::: The data :::

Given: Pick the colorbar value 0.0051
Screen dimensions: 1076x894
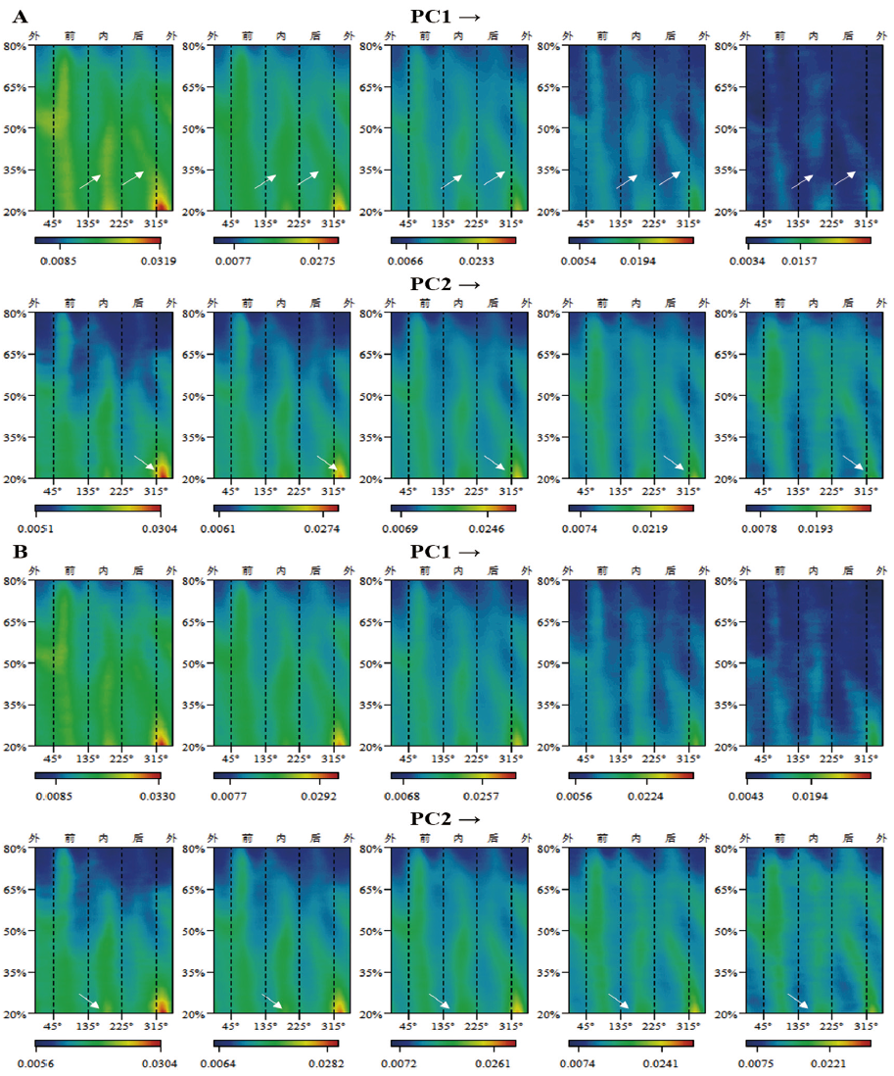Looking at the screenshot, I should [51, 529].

:::
::: The data :::

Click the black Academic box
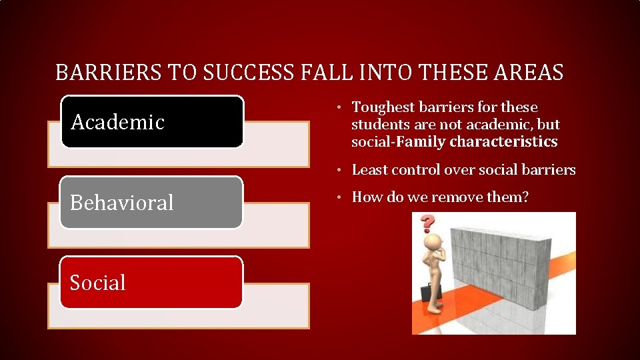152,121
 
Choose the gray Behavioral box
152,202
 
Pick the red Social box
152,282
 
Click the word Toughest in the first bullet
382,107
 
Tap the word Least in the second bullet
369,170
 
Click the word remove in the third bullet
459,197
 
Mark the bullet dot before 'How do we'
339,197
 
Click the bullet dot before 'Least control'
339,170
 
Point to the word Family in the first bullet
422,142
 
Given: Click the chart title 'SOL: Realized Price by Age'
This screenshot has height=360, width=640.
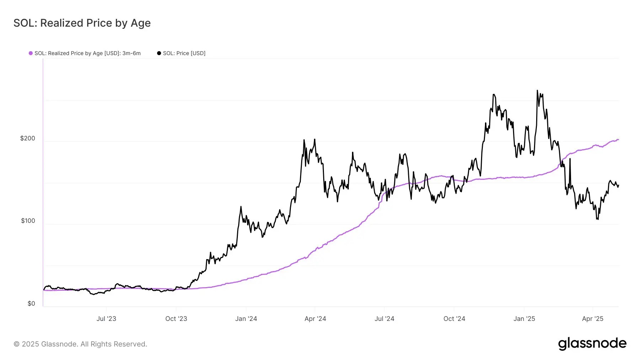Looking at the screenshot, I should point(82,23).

:::

* Challenge *
Copy out the listing, word for word, from the line containing "Click the black Academic box" through the line containing "Looking at the screenshot, I should point(82,23).", inclusive. Omit the pictures.

* Written answer *
Click the black Academic box
152,121
 
Choose the gray Behavioral box
152,202
 
Pick the red Social box
152,282
 
Click the word Toughest in the first bullet
382,107
 
Tap the word Least in the second bullet
369,170
 
Click the word remove in the third bullet
459,197
 
Mark the bullet dot before 'How do we'
339,197
 
Click the bullet dot before 'Least control'
339,170
 
Point to the word Family in the first bullet
422,142
 
Given: Click the chart title 'SOL: Realized Price by Age'
This screenshot has height=360, width=640.
Looking at the screenshot, I should point(82,23).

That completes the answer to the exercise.